Gaurav Jain, Senior VP, South Asia (Health), Reckitt adds,
The health and well-being of our country is paramount. It’s our responsibility to understand, analyse and work towards addressing issues that will make a real difference. In India, with Dettol Banega Swasth India we are committed to address key health and hygiene challenges to ensure that we create a healthier and more prosperous India.
A Look At Previous Seasons Of Banega Swasth India Campaign
Right from season 1, the campaign focussed on educating people on the importance of sanitation, toilets and proper handwashing techniques. That year, the campaign raised over Rs 281 crores to build and maintain toilets across India’s villages. Whereas, in season 2, the campaign introduced the ‘Swachhata Ki Paathshala’ with campaign ambassador Amitabh Bachchan and created a Hygiene Curriculum to encourage children to follow proper hygiene from a young age.
In season 3, #Mere10Guz initiative was launched with the the idea of each individual being responsible for keeping their immediate surroundings clean. In season 4, the campaign focussed on clean, compost and waste segregation drives at individual and policy levels.
In season 5, the focus moved to air pollution and the campaign created a clean air agenda with the help of doctors and experts. In season 6, the campaign moved forward from Swachh to Swasth with a focus on – only a clean India, can be a healthy India. The key focus areas in this season were on healthy mothers, healthy children, and nutrition for all. The campaign also curated and distributed a medically approved ‘Swasth Kit’ for mothers & infants during the critical 1,000 days.

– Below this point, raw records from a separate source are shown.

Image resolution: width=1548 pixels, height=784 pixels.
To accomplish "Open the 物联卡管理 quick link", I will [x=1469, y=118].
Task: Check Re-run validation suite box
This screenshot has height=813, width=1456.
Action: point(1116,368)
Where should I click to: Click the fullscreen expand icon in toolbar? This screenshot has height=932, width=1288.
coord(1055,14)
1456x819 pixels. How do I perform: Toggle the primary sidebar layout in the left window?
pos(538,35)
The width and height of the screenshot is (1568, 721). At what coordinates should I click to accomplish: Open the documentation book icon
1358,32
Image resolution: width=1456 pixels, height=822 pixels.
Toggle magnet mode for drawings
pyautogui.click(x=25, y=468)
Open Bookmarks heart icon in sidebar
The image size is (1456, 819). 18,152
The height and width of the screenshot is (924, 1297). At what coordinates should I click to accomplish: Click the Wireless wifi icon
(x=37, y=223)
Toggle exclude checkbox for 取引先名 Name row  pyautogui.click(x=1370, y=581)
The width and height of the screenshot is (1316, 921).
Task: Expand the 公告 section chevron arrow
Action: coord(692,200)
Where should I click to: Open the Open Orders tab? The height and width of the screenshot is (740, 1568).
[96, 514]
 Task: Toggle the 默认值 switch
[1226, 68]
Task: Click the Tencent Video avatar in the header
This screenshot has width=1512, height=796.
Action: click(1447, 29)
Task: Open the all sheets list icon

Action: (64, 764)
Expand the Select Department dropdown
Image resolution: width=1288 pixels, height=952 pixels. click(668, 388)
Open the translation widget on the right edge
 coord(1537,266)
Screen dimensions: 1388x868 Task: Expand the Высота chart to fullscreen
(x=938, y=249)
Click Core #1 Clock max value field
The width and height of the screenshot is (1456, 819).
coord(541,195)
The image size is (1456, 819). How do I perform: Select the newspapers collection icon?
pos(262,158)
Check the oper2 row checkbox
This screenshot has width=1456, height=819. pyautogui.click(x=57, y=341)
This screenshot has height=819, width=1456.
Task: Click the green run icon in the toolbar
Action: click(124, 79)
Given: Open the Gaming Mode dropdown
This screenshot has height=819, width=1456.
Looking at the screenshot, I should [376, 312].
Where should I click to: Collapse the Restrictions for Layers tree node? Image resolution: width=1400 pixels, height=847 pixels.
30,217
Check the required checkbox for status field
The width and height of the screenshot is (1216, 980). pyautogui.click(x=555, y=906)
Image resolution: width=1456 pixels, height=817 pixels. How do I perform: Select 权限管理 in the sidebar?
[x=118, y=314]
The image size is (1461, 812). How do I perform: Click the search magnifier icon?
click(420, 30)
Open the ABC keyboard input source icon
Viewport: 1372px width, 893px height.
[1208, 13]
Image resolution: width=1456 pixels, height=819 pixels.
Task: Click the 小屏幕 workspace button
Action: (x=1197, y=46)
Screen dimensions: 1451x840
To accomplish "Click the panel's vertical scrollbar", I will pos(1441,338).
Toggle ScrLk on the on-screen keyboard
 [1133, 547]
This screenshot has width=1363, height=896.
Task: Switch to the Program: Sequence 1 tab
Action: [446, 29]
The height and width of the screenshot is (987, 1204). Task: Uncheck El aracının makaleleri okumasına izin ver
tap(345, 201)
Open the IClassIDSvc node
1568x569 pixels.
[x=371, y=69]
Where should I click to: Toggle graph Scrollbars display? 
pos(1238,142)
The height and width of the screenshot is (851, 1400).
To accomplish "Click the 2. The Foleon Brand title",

In season 7, the campaign identified the three pillars of a healthy nation –health, sanitation & hygiene, and environment. In the immediate aftermath of the COVID outbreak, with regular handwashing declared one of the critical steps to fight coronavirus, the wheel came full circle on the conversations around best hygiene practices and their potential to save lives, something that Banega Swachh India campaign had been advocating right from the beginning.